* **What to produce**: Each record should be given again exactly as it appears, with no image included.

* **Pixel coordinate grounding data**:

********************

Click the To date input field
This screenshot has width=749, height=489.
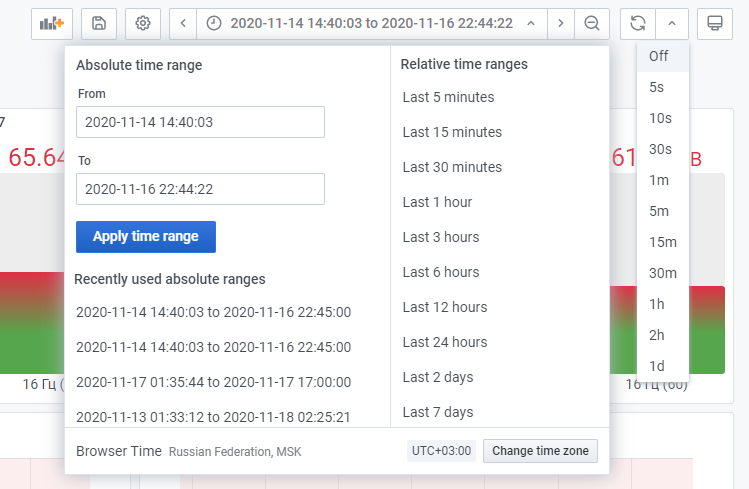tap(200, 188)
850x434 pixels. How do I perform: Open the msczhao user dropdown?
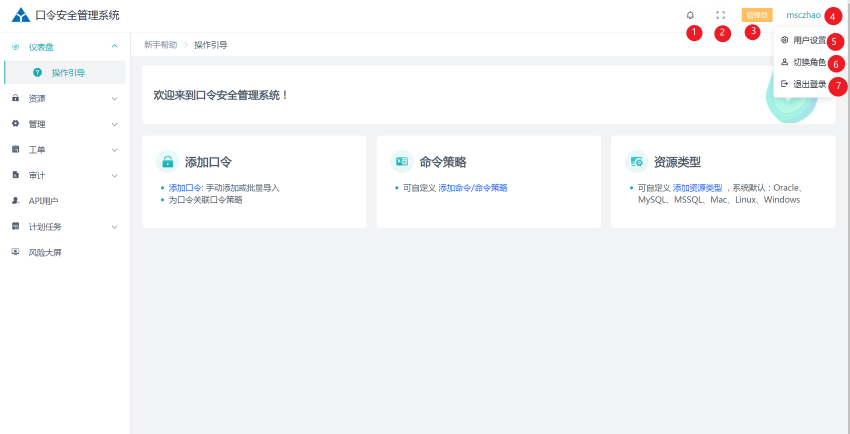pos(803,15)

********************

* **Answer to this problem**:
Click the To date input field
This screenshot has width=749, height=489.
tap(200, 188)
850x434 pixels. How do I perform: Open the msczhao user dropdown?
pos(803,15)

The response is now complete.